In our case, the default parameters turn to work fine. Click Next and the linking will proceed. Click on the Finish button to end the tracking process. If you have a BDV window opened, it should be updated with the tracking results, like in image below.

How tracking results are displayed in BDV views.

By default the tracks are represented by colored lines, extending backward in time. Points in tracks that are close to the current time-point are green and fade to ref for points that are far back in time. When you change the Z focus, the spots are painted as circle of radius corresponding the the intersection of the sphere with the current Z-plane. When the spot sphere does not interest with current Z-plane, it is painted as a small dots. The points of the track away in time that are not close to the current Z-slice are faded away.
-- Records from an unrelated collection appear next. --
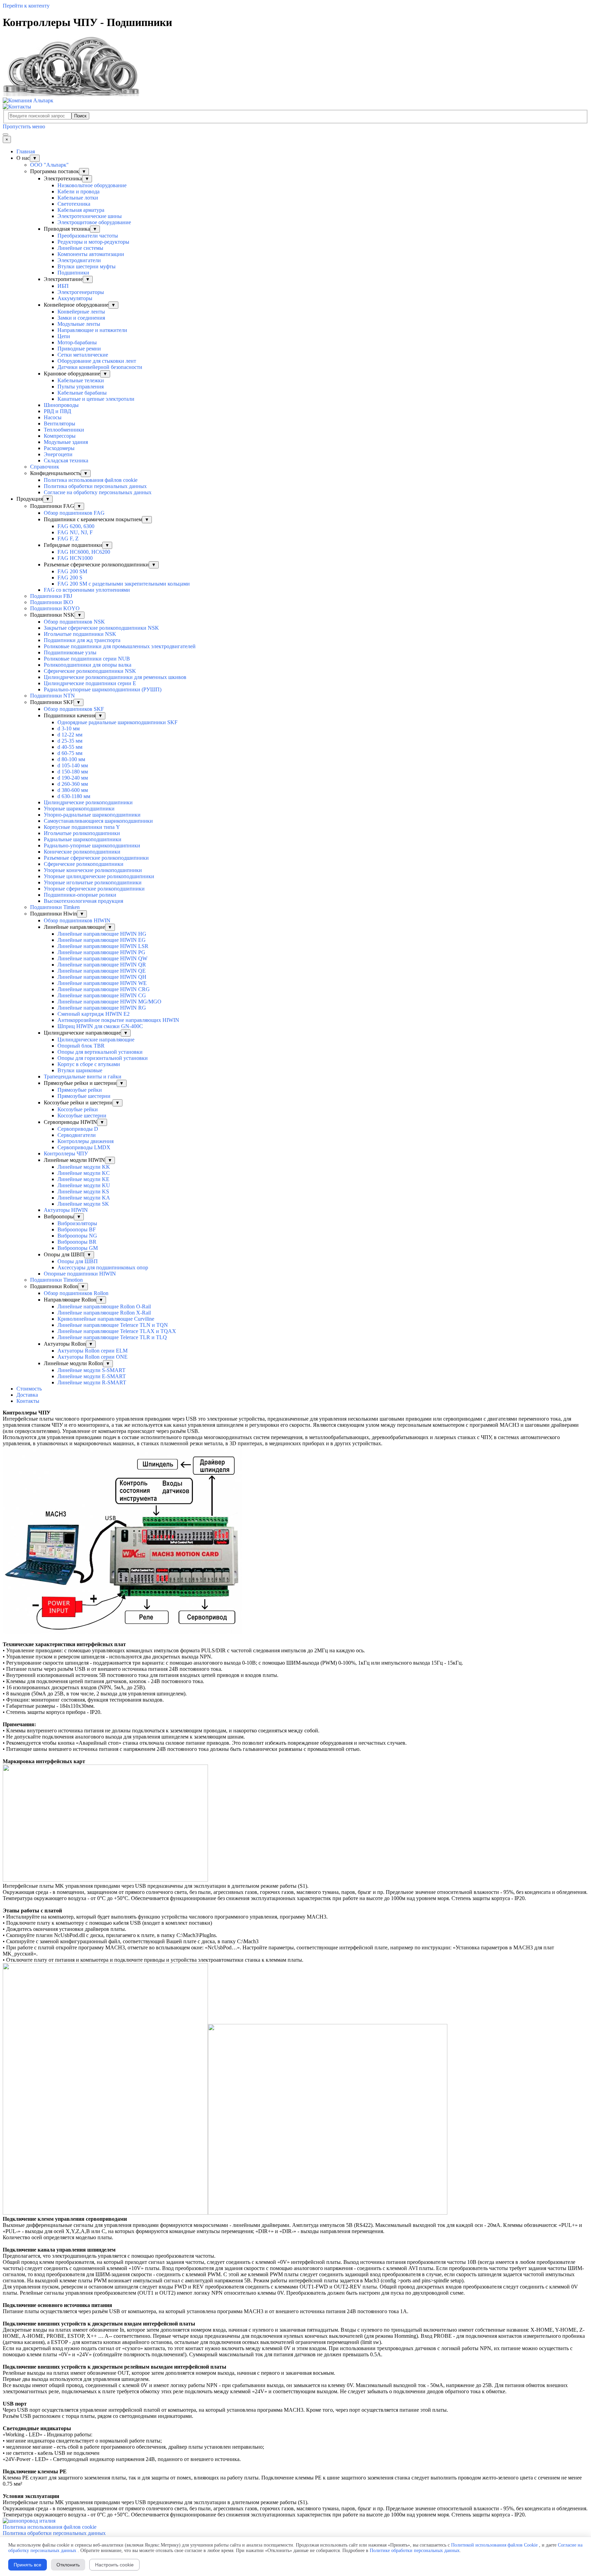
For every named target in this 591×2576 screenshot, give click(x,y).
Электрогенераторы (80, 292)
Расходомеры (59, 448)
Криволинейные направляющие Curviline (105, 1319)
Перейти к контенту (26, 6)
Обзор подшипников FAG (74, 513)
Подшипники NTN (52, 696)
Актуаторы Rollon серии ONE (92, 1357)
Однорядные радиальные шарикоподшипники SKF (117, 722)
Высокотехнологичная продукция (83, 901)
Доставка (27, 1395)
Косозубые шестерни (81, 1115)
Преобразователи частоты (87, 236)
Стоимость (29, 1389)
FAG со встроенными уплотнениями (87, 590)
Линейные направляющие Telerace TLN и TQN (112, 1325)
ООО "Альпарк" (49, 165)
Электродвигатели (79, 260)
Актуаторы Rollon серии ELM (92, 1351)
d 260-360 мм (72, 784)
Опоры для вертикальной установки (100, 1052)
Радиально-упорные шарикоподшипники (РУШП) (102, 689)
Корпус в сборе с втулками (88, 1064)
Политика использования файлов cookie (90, 480)
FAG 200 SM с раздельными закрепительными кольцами (123, 584)
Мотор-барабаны (77, 342)
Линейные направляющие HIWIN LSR (102, 946)
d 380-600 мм (72, 790)
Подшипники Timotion (56, 1280)
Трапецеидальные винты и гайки (82, 1076)
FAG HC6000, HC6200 (83, 552)
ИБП (63, 286)
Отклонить (68, 2564)
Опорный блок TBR (81, 1046)
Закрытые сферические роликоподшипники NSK (101, 628)
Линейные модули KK (83, 1167)
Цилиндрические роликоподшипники (88, 802)
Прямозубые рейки (79, 1090)
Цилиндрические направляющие (95, 1039)
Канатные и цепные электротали (95, 399)
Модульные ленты (78, 324)
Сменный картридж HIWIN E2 (93, 1014)
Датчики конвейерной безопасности (99, 367)
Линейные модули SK (83, 1204)
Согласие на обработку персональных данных (98, 492)
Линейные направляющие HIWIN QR (101, 964)
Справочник (44, 467)
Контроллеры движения (85, 1141)
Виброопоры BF (76, 1229)
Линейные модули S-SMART (91, 1370)
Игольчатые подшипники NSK (80, 634)
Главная (25, 151)
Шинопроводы (61, 405)
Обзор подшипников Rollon (76, 1293)
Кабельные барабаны (82, 393)
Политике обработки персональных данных (415, 2550)
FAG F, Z (68, 538)
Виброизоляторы (77, 1223)
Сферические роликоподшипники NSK (90, 671)
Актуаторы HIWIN (66, 1210)
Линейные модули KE (83, 1179)
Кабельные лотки (77, 198)
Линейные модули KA (83, 1198)
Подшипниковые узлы (70, 652)
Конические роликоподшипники (82, 852)
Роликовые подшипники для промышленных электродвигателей (120, 646)
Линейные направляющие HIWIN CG (101, 995)
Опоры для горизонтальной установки (102, 1058)
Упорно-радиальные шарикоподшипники (92, 815)
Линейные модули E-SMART (91, 1376)
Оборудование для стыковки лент (96, 361)
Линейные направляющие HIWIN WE (102, 983)
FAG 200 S (69, 577)
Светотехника (73, 204)
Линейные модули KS (83, 1191)
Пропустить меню (24, 126)
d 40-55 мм (69, 747)
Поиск (80, 115)
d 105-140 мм (72, 765)
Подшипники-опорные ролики (80, 895)
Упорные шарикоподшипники (79, 808)
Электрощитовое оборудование (94, 222)
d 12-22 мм (69, 735)
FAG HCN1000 (75, 558)
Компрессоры (60, 436)
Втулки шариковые (79, 1070)
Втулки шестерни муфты (86, 266)
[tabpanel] (295, 1964)
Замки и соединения (81, 318)
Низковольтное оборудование (92, 185)
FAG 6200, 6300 (75, 526)
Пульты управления (80, 386)
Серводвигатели (76, 1135)
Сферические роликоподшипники (83, 864)
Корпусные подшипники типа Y (82, 827)
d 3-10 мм (68, 728)
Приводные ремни (79, 348)
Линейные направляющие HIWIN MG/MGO (109, 1001)
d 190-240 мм (72, 778)
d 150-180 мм (72, 771)
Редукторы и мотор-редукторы (93, 242)
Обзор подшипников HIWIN (77, 920)
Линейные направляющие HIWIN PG (101, 952)
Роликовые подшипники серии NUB (87, 659)
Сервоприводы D (77, 1129)
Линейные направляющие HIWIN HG (101, 934)
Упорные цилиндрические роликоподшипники (99, 876)
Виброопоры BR (76, 1242)
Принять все (27, 2564)
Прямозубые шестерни (83, 1096)
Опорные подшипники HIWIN (80, 1274)
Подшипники (73, 272)
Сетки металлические (82, 355)
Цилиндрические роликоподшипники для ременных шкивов (115, 677)
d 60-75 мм (69, 753)
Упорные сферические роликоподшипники (94, 889)
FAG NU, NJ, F (75, 532)
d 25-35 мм (69, 741)
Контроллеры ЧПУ (66, 1153)
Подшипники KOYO (55, 608)
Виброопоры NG (77, 1236)
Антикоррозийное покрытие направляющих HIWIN (118, 1020)
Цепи (63, 336)
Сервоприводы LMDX (83, 1147)
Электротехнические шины (89, 216)
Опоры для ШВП (77, 1261)
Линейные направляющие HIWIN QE (101, 971)
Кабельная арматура (80, 210)
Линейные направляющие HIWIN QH (101, 977)
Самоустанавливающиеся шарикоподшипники (98, 821)
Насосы (53, 417)
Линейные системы (80, 248)
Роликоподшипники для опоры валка (87, 665)
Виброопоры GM (77, 1248)
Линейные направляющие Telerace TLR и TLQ (112, 1337)
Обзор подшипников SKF (74, 709)
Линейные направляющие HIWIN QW (102, 958)
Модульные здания (66, 442)
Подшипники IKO (51, 602)
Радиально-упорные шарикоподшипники (92, 845)
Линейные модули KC (83, 1173)
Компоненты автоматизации (90, 254)
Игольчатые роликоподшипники (82, 833)
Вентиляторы (59, 423)
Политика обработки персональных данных (95, 486)
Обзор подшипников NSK (74, 622)
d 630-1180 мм (73, 796)
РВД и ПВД (57, 411)
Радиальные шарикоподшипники (82, 839)
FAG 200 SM (72, 571)
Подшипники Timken (55, 907)
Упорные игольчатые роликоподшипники (93, 882)
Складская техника (66, 460)
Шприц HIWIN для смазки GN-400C (100, 1026)
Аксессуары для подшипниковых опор (102, 1267)
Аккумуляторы (74, 298)
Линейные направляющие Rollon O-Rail (104, 1306)
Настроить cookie (114, 2564)
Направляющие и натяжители (92, 330)
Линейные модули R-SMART (91, 1382)
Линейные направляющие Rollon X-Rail (104, 1313)
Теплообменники (64, 430)
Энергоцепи (58, 454)
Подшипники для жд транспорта (82, 640)
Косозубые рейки (77, 1109)
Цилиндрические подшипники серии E (90, 683)
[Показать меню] (5, 134)
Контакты (27, 1401)
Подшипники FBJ (51, 596)
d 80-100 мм (71, 759)
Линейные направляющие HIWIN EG (101, 940)
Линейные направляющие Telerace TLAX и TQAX (116, 1331)
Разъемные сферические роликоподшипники (96, 858)
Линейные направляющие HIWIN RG (101, 1008)
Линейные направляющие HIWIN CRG (103, 989)
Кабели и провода (78, 191)
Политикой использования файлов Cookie (494, 2545)
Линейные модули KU (83, 1185)
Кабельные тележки (80, 380)
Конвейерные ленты (81, 312)
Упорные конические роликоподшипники (93, 870)
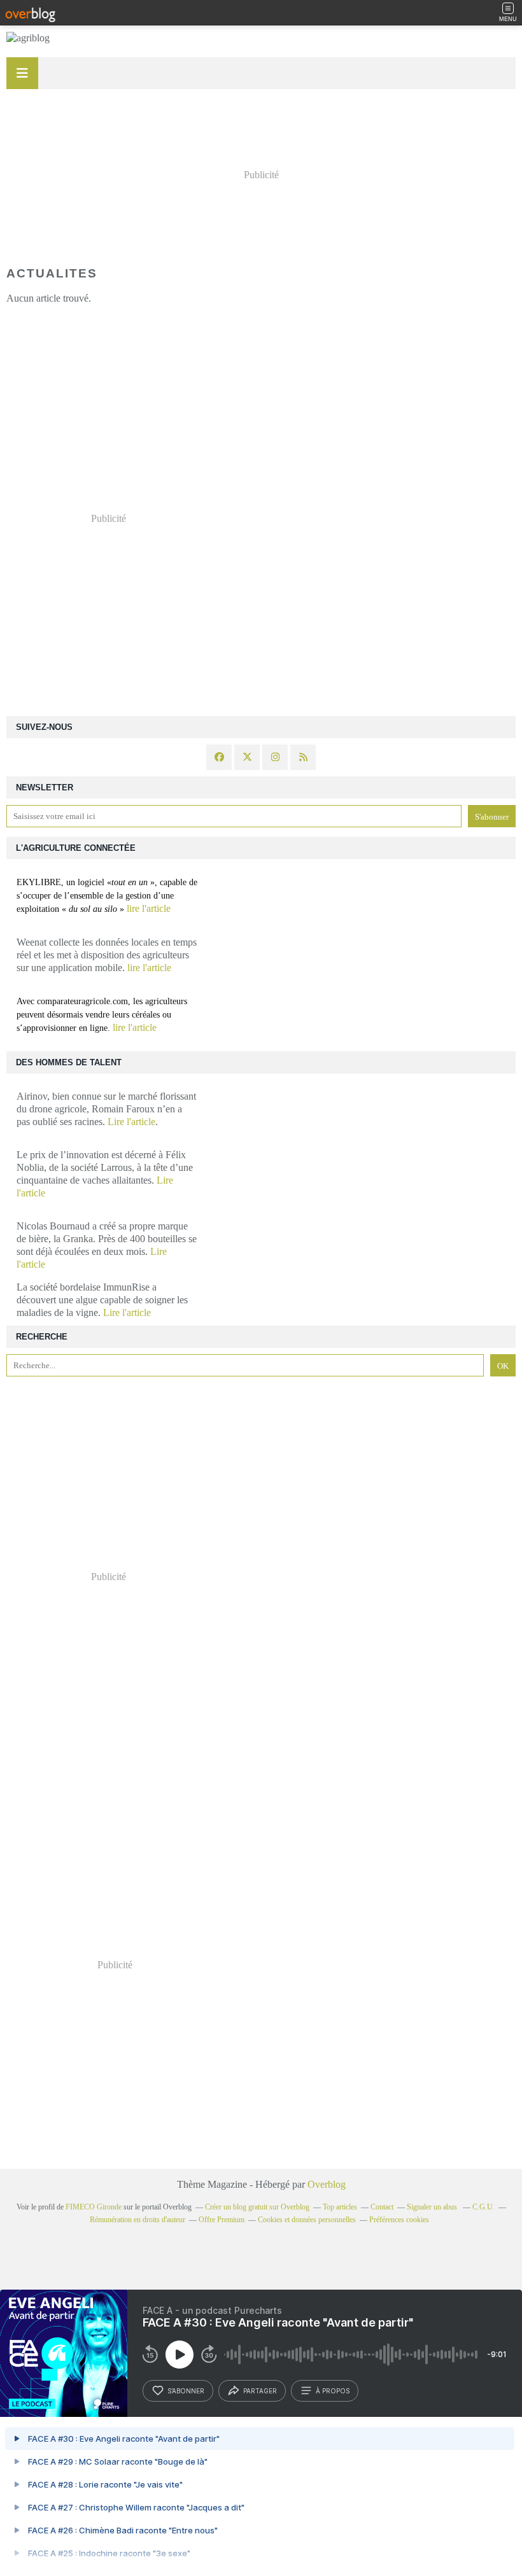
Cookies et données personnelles (307, 2219)
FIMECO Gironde (94, 2206)
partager (260, 2391)
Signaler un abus (433, 2206)
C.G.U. (483, 2206)
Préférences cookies (399, 2219)
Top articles (340, 2206)
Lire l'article (131, 1121)
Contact (381, 2206)
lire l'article (149, 908)
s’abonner (185, 2391)
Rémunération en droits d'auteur (137, 2219)
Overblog (326, 2184)
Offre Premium (221, 2219)
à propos (332, 2391)
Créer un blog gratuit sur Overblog (257, 2206)
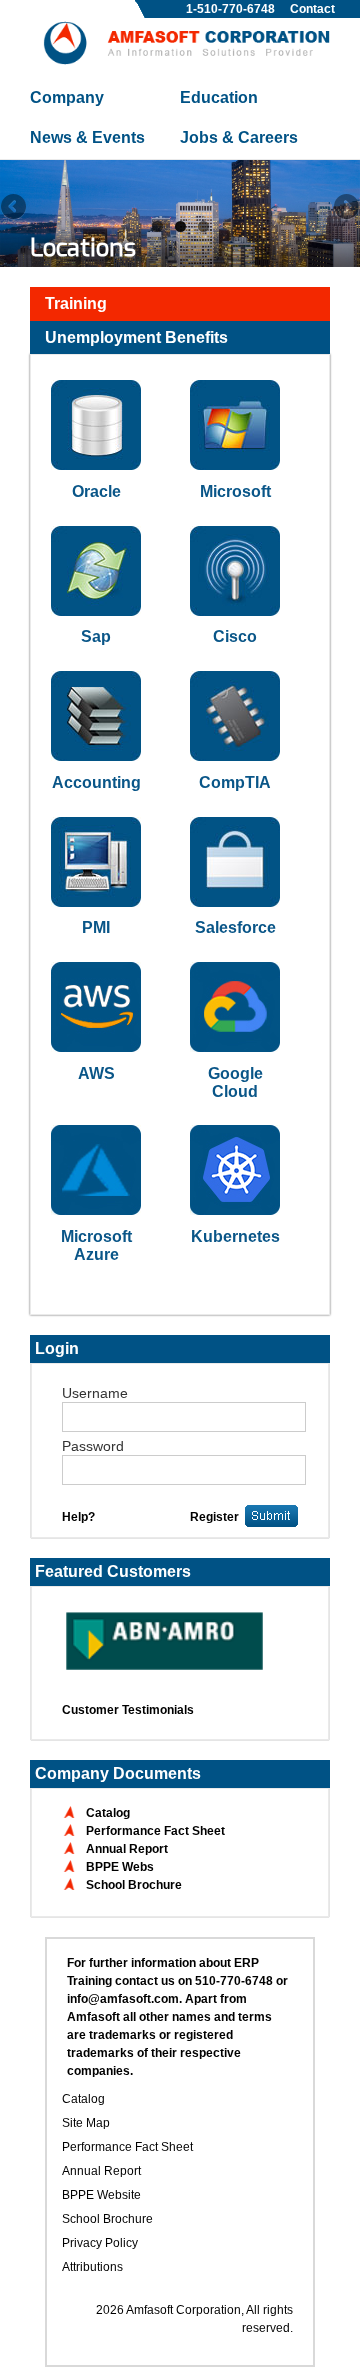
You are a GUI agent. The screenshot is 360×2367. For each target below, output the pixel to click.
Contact (312, 9)
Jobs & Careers (239, 137)
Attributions (92, 2267)
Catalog (108, 1813)
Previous (15, 208)
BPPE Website (101, 2195)
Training (76, 303)
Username (95, 1393)
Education (219, 97)
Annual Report (127, 1849)
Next (345, 208)
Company (67, 97)
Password (93, 1446)
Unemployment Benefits (136, 337)
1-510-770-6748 (230, 9)
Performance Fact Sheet (155, 1831)
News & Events (87, 137)
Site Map (86, 2123)
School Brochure (134, 1885)
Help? (78, 1517)
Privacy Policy (100, 2243)
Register (214, 1517)
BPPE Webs (120, 1867)
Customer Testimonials (128, 1710)
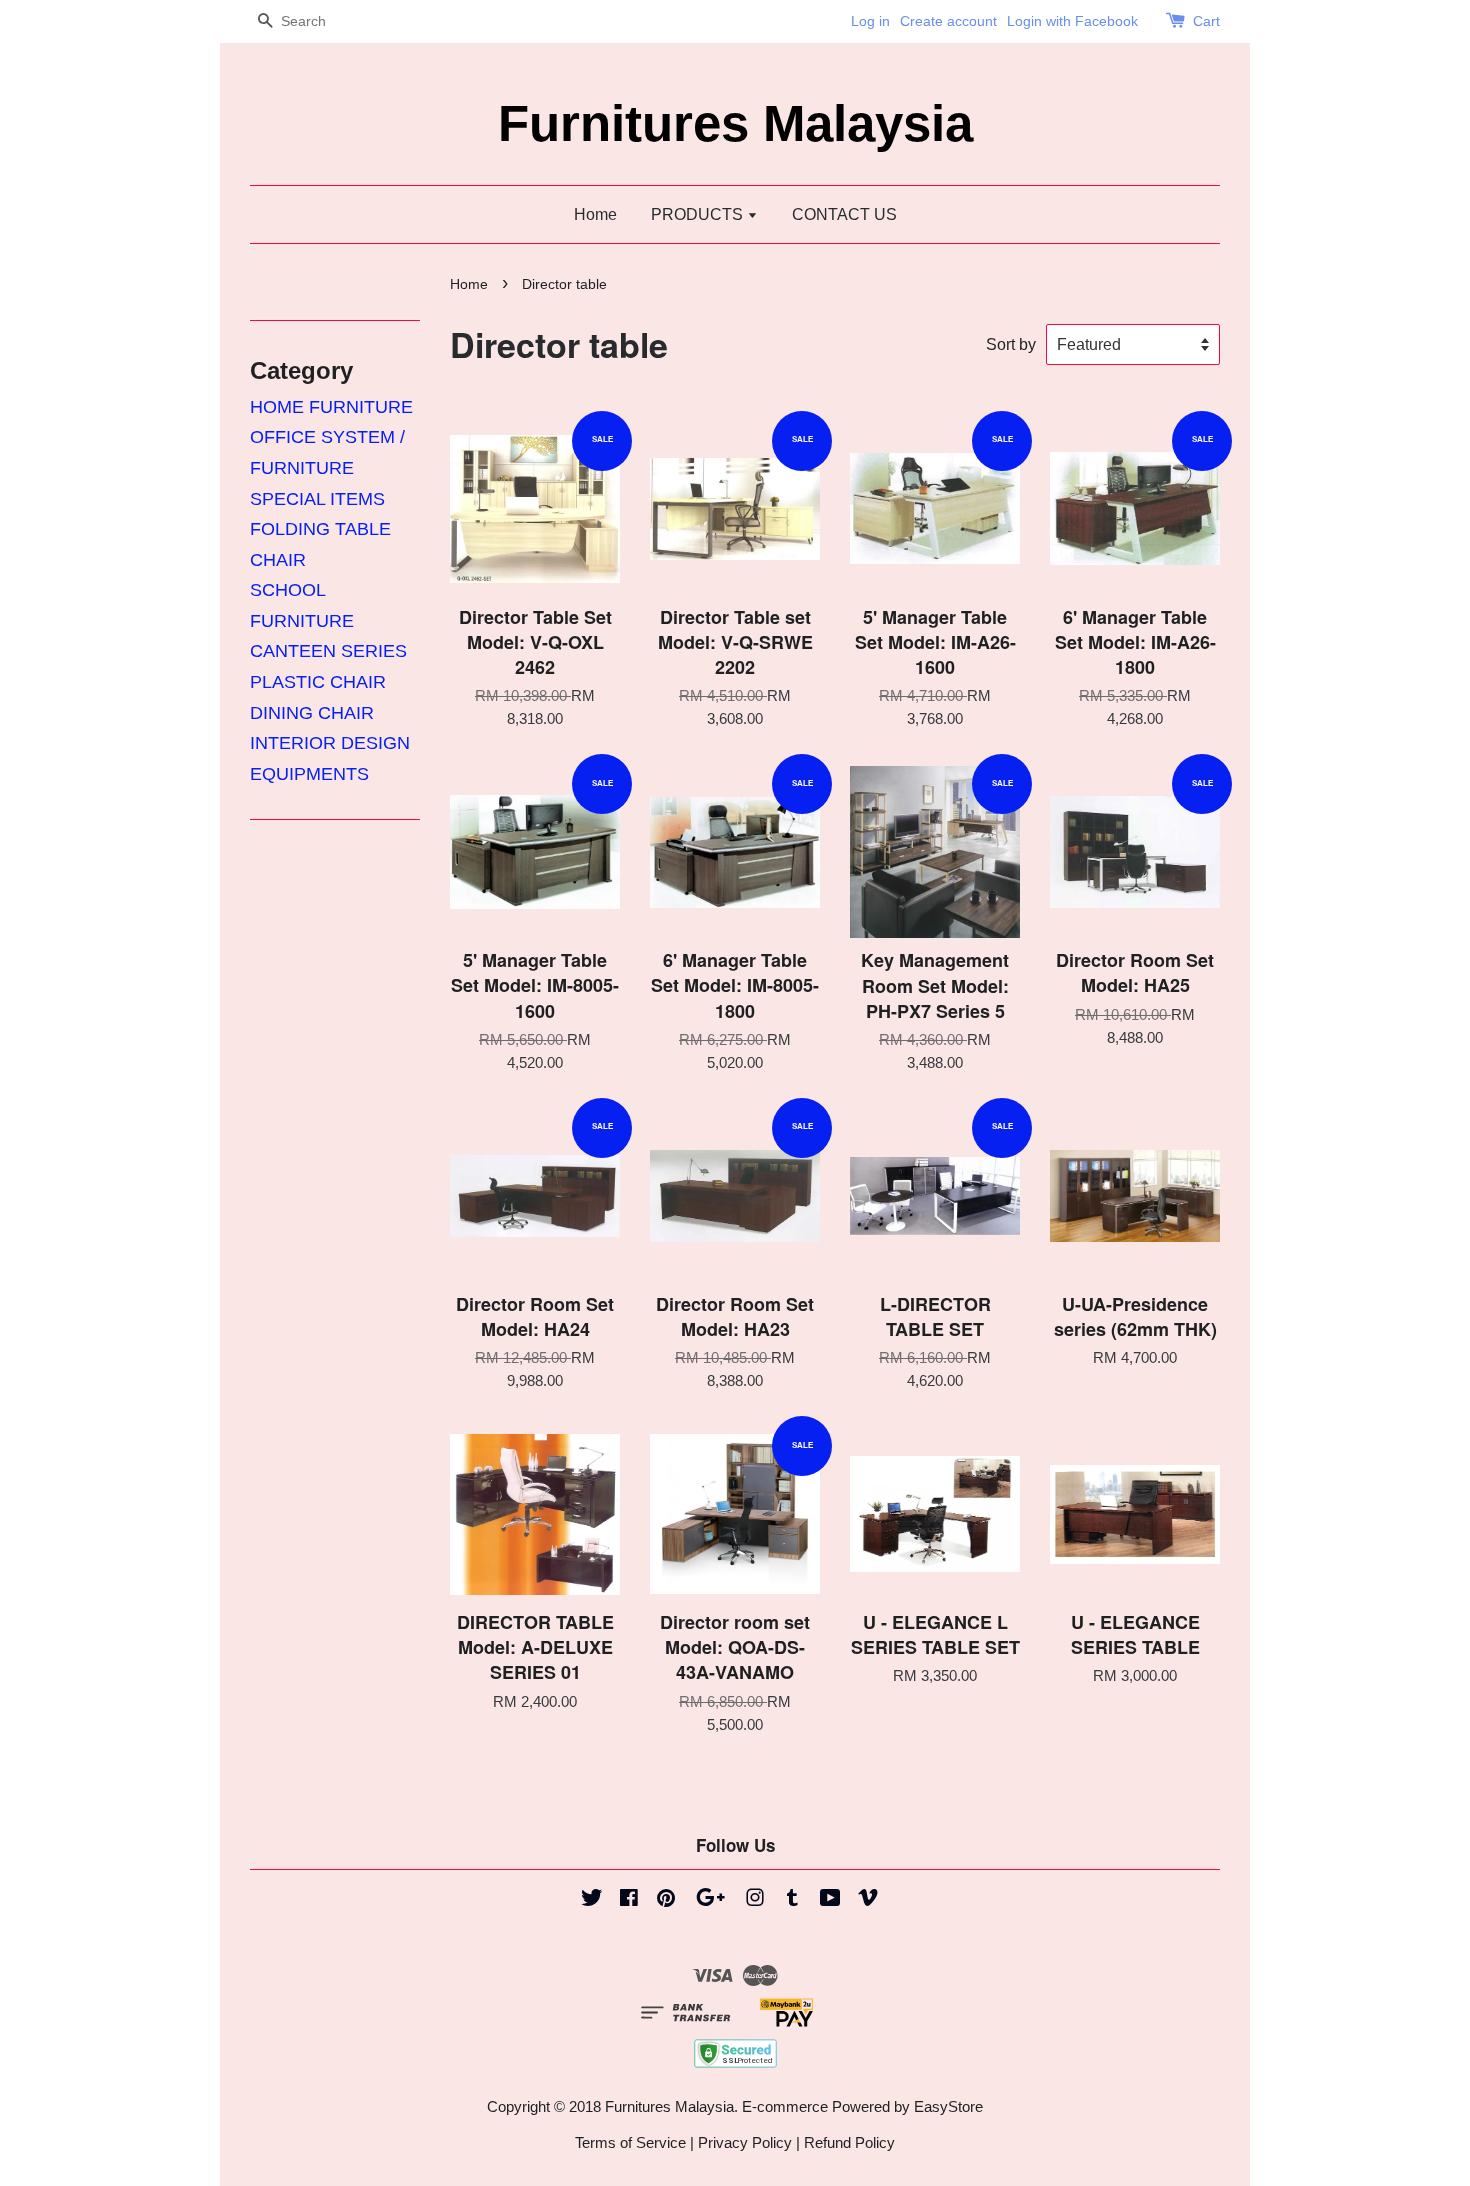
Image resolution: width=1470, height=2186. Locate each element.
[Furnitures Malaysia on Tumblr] (792, 1900)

We will see later how to customize the display of tracks.

Wrapping up.

This concludes our first tutorial on automated tracking with Mastodon. To continue with the next one, save the project with the tracks you just generated.

As you can see, after creating a project from a BDV file, the process consists mainly in running in succession the two wizards, one for detection, one for particle linking. Even if they provide fully automated tracking, Mastodon is made for interacting with the data as you generate it. We will see in a next section how to manually edit a spot, a link or a track even at the finest granularity. But keep in mind that the tools we quickly surveyed can be used interactively too. First the wizards let you go back to change a tracking parameter and check how the results are improved or not. Second, because you can specify a region-of-interest (ROI) in the detection step, and select the spots you want to track in the linking step, several runs of these wizard can be combined on different parts of the same image, to accommodate e.g. for changing image quality over time, or cell shape over time. Mastodon aims at being the workbench for tracking that will get you to results, accommodating a wide range of use cases.